On the eve of Hungary's bitterly fought and highly significant election, the two main rivals are taking their campaigns to the wire, as Péter Magyar attempts to end 16 years of continuous rule by Viktor Orbán's party Fidesz.
We're at the gates of a two-thirds majority victory, he told cheering supporters, before mingling for selfies. Let's gear up and push for the last 100 metres! His final campaign stop will be in the second city, Debrecen, in the north-east, while Orbán, who trails in most of the polls, will address a rally in Budapest.
But perhaps the biggest rally of all came on Friday night, when tens of thousands of Hungarians crammed the capital's Heroes' Square and surrounding streets for an anti-Fidesz concert. I feel it in my bones something's going to change, said first-time voter Fanni, who came with her mother from a village two hours' drive away in the south. I don't believe I'd vote for [Magyar] in an ideal situation, but this is our only chance.
Orbán's biggest threat is that he is facing a cross-section of public anger, and it has been largely channeled into one single opposition movement, led by a former Fidesz insider who rebelled. The Fidesz leader has been buoyed, first by a two-day campaign visit from US Vice-President JD Vance, and then late on Friday by President Donald Trump's pledge to use the full Economic Might of the United States to strengthen Hungary's Economy if Orbán won the election.

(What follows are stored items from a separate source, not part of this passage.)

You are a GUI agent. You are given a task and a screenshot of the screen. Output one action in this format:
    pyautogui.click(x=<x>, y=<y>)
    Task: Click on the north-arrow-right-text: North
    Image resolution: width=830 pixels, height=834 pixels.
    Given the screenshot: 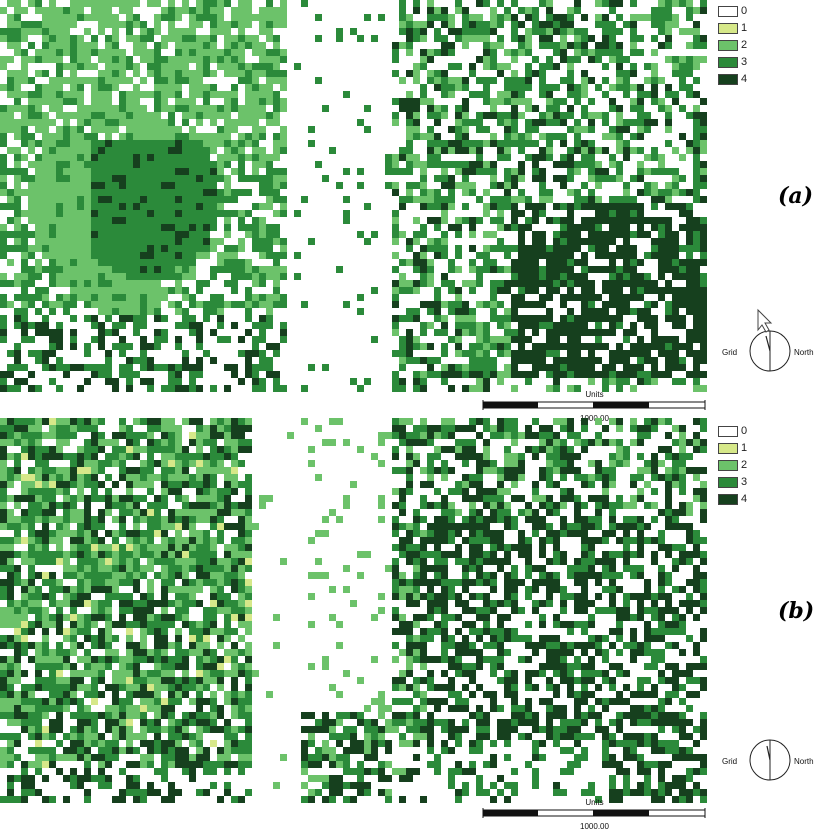 What is the action you would take?
    pyautogui.click(x=804, y=352)
    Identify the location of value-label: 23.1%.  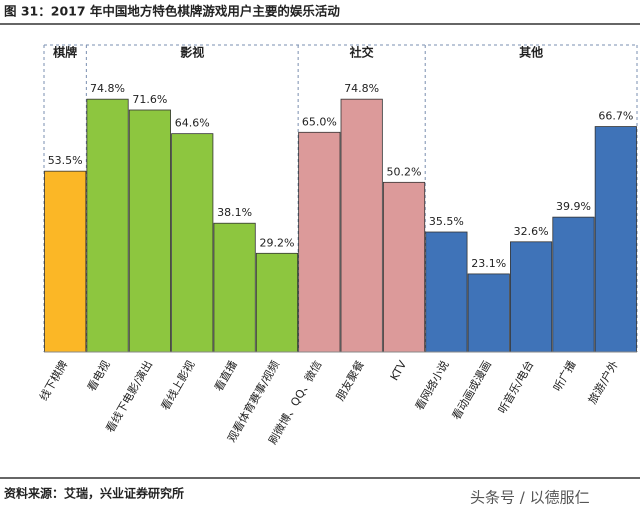
(488, 264).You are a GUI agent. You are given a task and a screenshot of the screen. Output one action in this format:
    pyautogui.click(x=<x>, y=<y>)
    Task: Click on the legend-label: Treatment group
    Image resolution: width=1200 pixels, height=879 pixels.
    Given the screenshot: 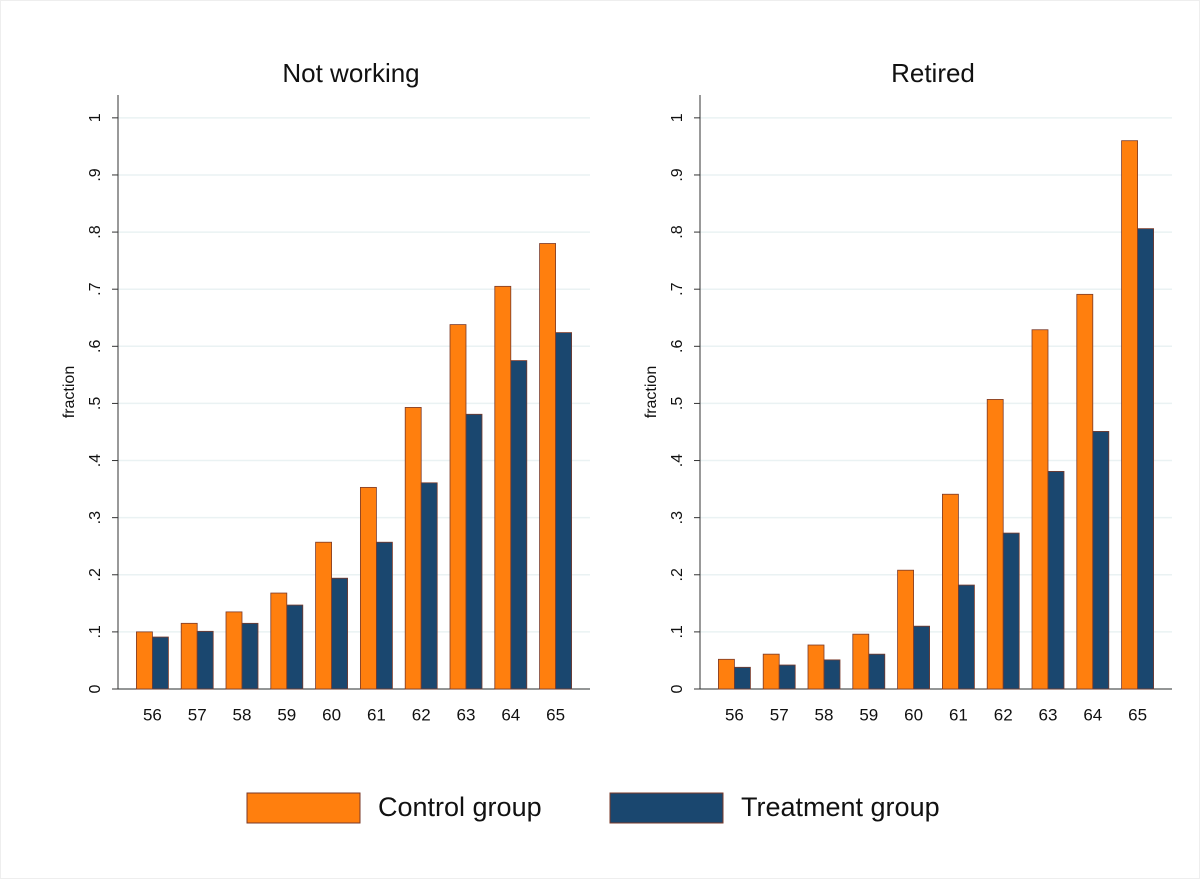 What is the action you would take?
    pyautogui.click(x=840, y=807)
    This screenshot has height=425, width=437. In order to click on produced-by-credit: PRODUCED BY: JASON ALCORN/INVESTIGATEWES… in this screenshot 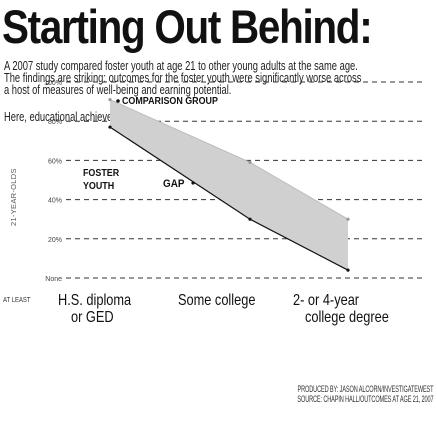, I will do `click(365, 389)`. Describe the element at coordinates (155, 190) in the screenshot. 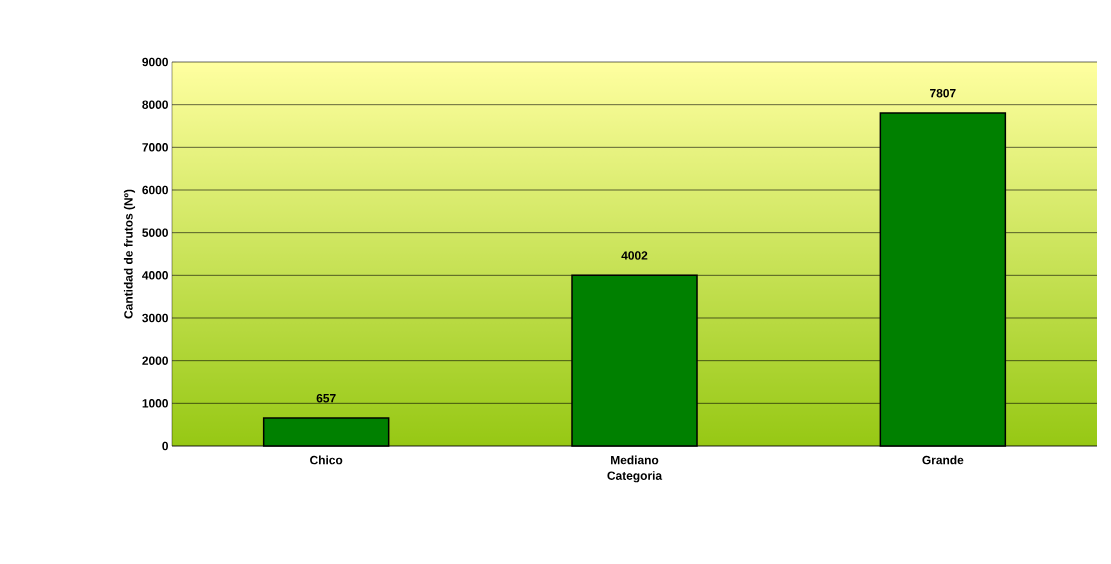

Political analyst Zsuzsanna Végh of the German Marshall Fund of the US says there has been a clear shift away from Orbán among younger voters aged 18-29, with opinion polls giving Fidesz less than 10% of the younger vote. If Magyar were to achieve a majority in parliament it would mean the end of Orbán's rule and many of his policies, but without winning two-thirds of seats, he will struggle to scrap much of the Fidesz-supporting infrastructure in the judiciary and elsewhere.
With political discontent brewing and a vibrant opposition making strides, the upcoming election in Hungary could herald a new political era.